The New York Times
June 11, 91 A.T.
Ours is the oldest newspaper in the Western Hemisphere. It has survived the American Civil War, three world wars, the demise of print journalism, the Tecton, and the dissolution of the city for which it was named. Against staggering odds, our presses have turned out real, paper copies of the New York Times since before the Internet was a literary gimmick in 1940s sci-fi.
No longer.
Next week Syzygy Corporation will put its finishing touches on Aftermath, and the platform will be released to the public. Most of our staff will retire to one of Syzygy’s countless subterranean pod barracks, along with nearly a billion others around the globe, where we will live out Earth’s remaining decades tethered to I.V.s, pregnant with nanobots, exploring a strange, manmade world.

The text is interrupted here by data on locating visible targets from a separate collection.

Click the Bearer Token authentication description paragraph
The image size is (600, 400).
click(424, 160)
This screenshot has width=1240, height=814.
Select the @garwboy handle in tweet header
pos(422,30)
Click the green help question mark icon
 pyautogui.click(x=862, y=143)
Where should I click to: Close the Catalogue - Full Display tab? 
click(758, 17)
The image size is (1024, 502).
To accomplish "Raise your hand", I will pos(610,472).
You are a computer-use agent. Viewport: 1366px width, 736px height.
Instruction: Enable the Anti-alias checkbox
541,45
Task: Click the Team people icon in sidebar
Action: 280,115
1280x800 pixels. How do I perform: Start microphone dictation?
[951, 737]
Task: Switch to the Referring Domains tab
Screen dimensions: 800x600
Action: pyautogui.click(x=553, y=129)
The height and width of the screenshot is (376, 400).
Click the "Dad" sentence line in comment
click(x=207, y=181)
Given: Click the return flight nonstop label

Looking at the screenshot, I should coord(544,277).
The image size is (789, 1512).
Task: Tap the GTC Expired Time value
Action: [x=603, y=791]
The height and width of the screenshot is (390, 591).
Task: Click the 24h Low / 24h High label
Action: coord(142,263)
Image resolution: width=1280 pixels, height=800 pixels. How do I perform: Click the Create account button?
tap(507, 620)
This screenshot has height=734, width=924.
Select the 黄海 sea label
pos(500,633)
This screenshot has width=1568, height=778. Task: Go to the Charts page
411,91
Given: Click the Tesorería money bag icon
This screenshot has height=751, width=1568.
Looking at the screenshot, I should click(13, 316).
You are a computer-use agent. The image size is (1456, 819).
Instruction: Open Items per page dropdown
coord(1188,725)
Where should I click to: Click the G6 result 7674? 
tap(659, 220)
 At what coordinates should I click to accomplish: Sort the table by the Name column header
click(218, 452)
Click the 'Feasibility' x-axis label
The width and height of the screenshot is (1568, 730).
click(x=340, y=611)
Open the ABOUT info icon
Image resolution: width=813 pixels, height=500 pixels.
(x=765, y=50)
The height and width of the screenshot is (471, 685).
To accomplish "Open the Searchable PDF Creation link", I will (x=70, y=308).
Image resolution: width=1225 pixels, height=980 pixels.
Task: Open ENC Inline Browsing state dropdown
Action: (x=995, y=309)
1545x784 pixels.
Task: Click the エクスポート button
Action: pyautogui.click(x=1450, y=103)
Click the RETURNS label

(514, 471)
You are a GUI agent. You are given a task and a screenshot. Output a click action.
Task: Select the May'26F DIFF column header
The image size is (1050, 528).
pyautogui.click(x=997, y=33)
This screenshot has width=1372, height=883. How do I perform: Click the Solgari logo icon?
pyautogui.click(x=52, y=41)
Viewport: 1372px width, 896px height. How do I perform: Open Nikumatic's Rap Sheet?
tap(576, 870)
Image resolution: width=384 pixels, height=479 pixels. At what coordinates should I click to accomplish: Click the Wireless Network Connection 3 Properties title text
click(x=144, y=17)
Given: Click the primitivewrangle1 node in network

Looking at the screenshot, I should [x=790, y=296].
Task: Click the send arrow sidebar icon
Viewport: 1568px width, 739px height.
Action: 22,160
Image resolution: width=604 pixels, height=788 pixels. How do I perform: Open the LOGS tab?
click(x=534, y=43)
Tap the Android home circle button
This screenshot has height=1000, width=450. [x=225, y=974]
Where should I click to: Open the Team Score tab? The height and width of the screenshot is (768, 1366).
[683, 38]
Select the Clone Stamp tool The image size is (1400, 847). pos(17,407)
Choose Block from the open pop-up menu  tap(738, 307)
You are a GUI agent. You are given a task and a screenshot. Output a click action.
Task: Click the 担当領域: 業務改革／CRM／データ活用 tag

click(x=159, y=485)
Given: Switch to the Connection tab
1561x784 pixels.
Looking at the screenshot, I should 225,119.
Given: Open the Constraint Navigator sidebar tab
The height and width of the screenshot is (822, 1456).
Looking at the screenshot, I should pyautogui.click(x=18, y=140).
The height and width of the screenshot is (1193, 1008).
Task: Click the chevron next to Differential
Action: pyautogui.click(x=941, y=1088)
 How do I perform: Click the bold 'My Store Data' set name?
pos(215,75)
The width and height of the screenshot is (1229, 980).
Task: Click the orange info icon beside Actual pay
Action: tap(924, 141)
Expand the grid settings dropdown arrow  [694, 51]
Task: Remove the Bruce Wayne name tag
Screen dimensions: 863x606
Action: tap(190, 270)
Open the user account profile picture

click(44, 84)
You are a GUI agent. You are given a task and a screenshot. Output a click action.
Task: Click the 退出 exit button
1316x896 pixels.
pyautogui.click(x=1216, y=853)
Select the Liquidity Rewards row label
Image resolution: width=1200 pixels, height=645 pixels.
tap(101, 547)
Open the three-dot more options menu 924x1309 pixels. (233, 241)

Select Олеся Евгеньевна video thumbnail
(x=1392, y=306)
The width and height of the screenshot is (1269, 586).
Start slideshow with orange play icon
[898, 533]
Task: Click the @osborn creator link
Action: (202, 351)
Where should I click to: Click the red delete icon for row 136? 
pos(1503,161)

Perhaps we will find a way to print newspapers there. But here, on this analog planet, the tabloid you now hold in your hand is the last of its kind.
Syzygy’s final software update will ensure that Aftermath can fulfill its binary charter of being both “immortalizing” and “infinitizing.”
The curious term “immortalizing” means that our physical bodies will live on indefinitely in their pods – far beyond the conventional limits of human longevity – through nutritive infusions, electrical muscle stimulation, and cellular rejuvenation. Whether or not these technologies will literally immortalize human beings is an academic question, as Syzygy’s scientists have demonstrated that they can extend life by at least 500 years – enough, easily, to carry our species to its inevitable rendezvous with the sun.
But “immortalizing” also means that without billions of humans scouring the earth for natural resources and razing its forests for timber, we might just stave off the more immediate threat of extinction posed by Earth’s vanishing atmosphere. If the Remainder keeps its industrial appetite in check, then our planet will heal itself within a few decades. Some of us might even choose to wake from our technicolor slumber and spend our last days in an unspoiled variant of the world once known to our ancestors.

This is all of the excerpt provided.